Start of GIVEN DATA

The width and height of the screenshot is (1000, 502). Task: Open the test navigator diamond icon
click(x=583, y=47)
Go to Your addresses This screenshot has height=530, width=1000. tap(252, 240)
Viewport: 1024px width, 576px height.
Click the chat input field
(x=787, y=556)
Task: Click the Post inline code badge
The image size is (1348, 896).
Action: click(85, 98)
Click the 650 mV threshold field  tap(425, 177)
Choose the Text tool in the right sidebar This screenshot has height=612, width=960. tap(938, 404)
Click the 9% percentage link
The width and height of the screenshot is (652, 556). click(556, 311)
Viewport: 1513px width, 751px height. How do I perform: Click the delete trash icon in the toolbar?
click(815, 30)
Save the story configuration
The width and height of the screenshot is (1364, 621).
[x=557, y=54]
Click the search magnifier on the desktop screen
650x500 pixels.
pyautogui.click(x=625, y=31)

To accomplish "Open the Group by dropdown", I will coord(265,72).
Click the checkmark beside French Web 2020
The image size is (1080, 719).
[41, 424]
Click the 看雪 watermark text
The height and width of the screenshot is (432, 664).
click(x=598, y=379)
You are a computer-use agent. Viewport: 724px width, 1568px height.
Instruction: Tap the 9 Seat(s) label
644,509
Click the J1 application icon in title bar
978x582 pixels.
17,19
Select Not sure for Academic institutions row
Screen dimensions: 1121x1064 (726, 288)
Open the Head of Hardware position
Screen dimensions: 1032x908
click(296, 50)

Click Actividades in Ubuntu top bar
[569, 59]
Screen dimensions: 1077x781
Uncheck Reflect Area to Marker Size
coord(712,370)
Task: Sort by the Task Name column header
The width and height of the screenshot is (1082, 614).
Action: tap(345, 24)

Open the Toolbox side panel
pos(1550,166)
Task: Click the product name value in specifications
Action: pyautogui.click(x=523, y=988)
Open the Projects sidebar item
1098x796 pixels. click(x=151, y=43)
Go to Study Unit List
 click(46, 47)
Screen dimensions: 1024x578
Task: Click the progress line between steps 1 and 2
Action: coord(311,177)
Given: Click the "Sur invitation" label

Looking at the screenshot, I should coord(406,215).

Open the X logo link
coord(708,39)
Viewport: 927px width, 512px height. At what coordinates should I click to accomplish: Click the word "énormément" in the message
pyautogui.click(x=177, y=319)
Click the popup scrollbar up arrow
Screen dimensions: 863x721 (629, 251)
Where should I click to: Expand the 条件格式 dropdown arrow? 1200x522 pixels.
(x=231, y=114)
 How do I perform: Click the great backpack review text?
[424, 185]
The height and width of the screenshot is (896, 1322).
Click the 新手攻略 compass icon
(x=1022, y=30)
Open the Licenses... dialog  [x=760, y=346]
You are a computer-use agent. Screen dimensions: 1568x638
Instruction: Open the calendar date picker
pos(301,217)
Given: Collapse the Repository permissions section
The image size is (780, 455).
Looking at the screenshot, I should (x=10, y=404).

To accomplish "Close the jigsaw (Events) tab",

End of GIVEN DATA

» **REQUIRED WORK**:
Repeat all the records without altering a single word.

» **RESPONSE**:
The width and height of the screenshot is (1000, 502). Task: Open the test navigator diamond icon
click(x=583, y=47)
Go to Your addresses This screenshot has height=530, width=1000. tap(252, 240)
Viewport: 1024px width, 576px height.
Click the chat input field
(x=787, y=556)
Task: Click the Post inline code badge
The image size is (1348, 896).
Action: click(85, 98)
Click the 650 mV threshold field  tap(425, 177)
Choose the Text tool in the right sidebar This screenshot has height=612, width=960. tap(938, 404)
Click the 9% percentage link
The width and height of the screenshot is (652, 556). click(556, 311)
Viewport: 1513px width, 751px height. How do I perform: Click the delete trash icon in the toolbar?
click(815, 30)
Save the story configuration
The width and height of the screenshot is (1364, 621).
[x=557, y=54]
Click the search magnifier on the desktop screen
650x500 pixels.
pyautogui.click(x=625, y=31)

To accomplish "Open the Group by dropdown", I will coord(265,72).
Click the checkmark beside French Web 2020
The image size is (1080, 719).
[41, 424]
Click the 看雪 watermark text
The height and width of the screenshot is (432, 664).
click(x=598, y=379)
You are a computer-use agent. Viewport: 724px width, 1568px height.
Instruction: Tap the 9 Seat(s) label
644,509
Click the J1 application icon in title bar
978x582 pixels.
17,19
Select Not sure for Academic institutions row
Screen dimensions: 1121x1064 (726, 288)
Open the Head of Hardware position
Screen dimensions: 1032x908
click(296, 50)

Click Actividades in Ubuntu top bar
[569, 59]
Screen dimensions: 1077x781
Uncheck Reflect Area to Marker Size
coord(712,370)
Task: Sort by the Task Name column header
The width and height of the screenshot is (1082, 614).
Action: tap(345, 24)

Open the Toolbox side panel
pos(1550,166)
Task: Click the product name value in specifications
Action: pyautogui.click(x=523, y=988)
Open the Projects sidebar item
1098x796 pixels. click(x=151, y=43)
Go to Study Unit List
 click(46, 47)
Screen dimensions: 1024x578
Task: Click the progress line between steps 1 and 2
Action: coord(311,177)
Given: Click the "Sur invitation" label

Looking at the screenshot, I should coord(406,215).

Open the X logo link
coord(708,39)
Viewport: 927px width, 512px height. At what coordinates should I click to accomplish: Click the word "énormément" in the message
pyautogui.click(x=177, y=319)
Click the popup scrollbar up arrow
Screen dimensions: 863x721 (629, 251)
Where should I click to: Expand the 条件格式 dropdown arrow? 1200x522 pixels.
(x=231, y=114)
 How do I perform: Click the great backpack review text?
[424, 185]
The height and width of the screenshot is (896, 1322).
Click the 新手攻略 compass icon
(x=1022, y=30)
Open the Licenses... dialog  [x=760, y=346]
You are a computer-use agent. Screen dimensions: 1568x638
Instruction: Open the calendar date picker
pos(301,217)
Given: Collapse the Repository permissions section
The image size is (780, 455).
Looking at the screenshot, I should (x=10, y=404).

To accomplish "Close the jigsaw (Events) tab",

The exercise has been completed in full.